#### [Given passage]
[start]
Lilo

Personal information
- Full name: Manuel Rodríguez Pazó
- Date of birth: 8 April 1902
- Place of birth: Vigo, Spain
- Date of death: 2 September 1972 (aged 70)
- Place of death: Vigo, Spain
- Position: Goalkeeper

Youth career
- Germania

Senior career*
- Years: Team / Apps / (Gls)
- 1918–1920: Club Ciosvín
- 1920–1923: Fortuna de Vigo
- 1923–1936: Celta de Vigo

= Lilo (footballer, born 1902) =

Spanish footballer (1902–1972)

Manuel Rodríguez Pazó, better known as Lilo (8 April 1902 – 2 September 1972), was a Spanish footballer who played as a goalkeeper for Celta de Vigo between 1923 and 1936.

==Career==
Born on 8 April 1902 in the Galician town of Vigo, Lilo began his career playing as a right back for Germania, a team from the Vigo neighborhood of Couto, making his debut under the sticks only because his team's goalkeeper got injured, and he ended up enjoying so much that he signed for Club Ciosvín as a goalkeeper. In 1920, the 18-year-old Lilo joined Fortuna de Vigo, with whom he played for three years, until 1923, when it was merged with Real Vigo Sporting to form Celta de Vigo.

On 16 September 1923, the presentation match of Celta de Vigo was held at Coia, in a meeting between A and B teams, with Lilo starting for the latter team in a 2–0 loss, being beaten only by a penalty and an own goal. The goalkeeper of the A-team, Isidro Rodríguez, was thus the one selected for Celta's first official game against Boavista on 23 September (8–2), but following his controversial move to Deportivo de La Coruña, Lilo established himself as Celta's undisputed starting goalkeeper.
[end]
#### [Tasks and exercises]
[1] According to the Lilo biography, which club did Lilo join in 1920?
[2] Reproduce the passage of the Lilo biography that begins at the words "- 1918–1920: Club" and stops after "Celta de Vigo.".

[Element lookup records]
[start]
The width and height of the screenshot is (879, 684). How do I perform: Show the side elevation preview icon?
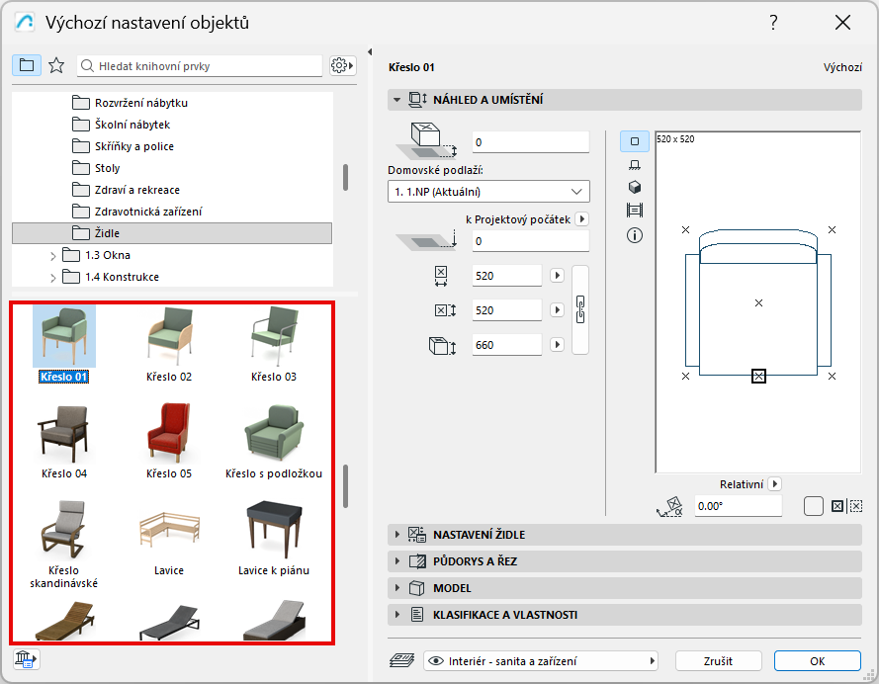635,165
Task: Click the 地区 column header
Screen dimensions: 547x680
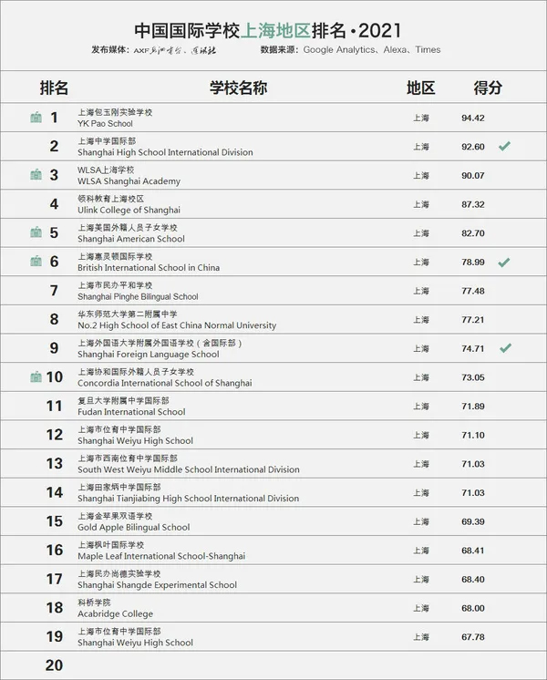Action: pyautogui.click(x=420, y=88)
[end]
[start]
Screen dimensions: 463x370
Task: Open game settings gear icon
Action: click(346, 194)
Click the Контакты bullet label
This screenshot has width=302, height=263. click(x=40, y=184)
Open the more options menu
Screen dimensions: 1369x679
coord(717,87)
[end]
#### [Answers to each task]
[1] Fortuna de Vigo

[2]
- 1918–1920: Club Ciosvín
- 1920–1923: Fortuna de Vigo
- 1923–1936: Celta de Vigo

= Lilo (footballer, born 1902) =

Spanish footballer (1902–1972)

Manuel Rodríguez Pazó, better known as Lilo (8 April 1902 – 2 September 1972), was a Spanish footballer who played as a goalkeeper for Celta de Vigo between 1923 and 1936.

==Career==
Born on 8 April 1902 in the Galician town of Vigo, Lilo began his career playing as a right back for Germania, a team from the Vigo neighborhood of Couto, making his debut under the sticks only because his team's goalkeeper got injured, and he ended up enjoying so much that he signed for Club Ciosvín as a goalkeeper. In 1920, the 18-year-old Lilo joined Fortuna de Vigo, with whom he played for three years, until 1923, when it was merged with Real Vigo Sporting to form Celta de Vigo.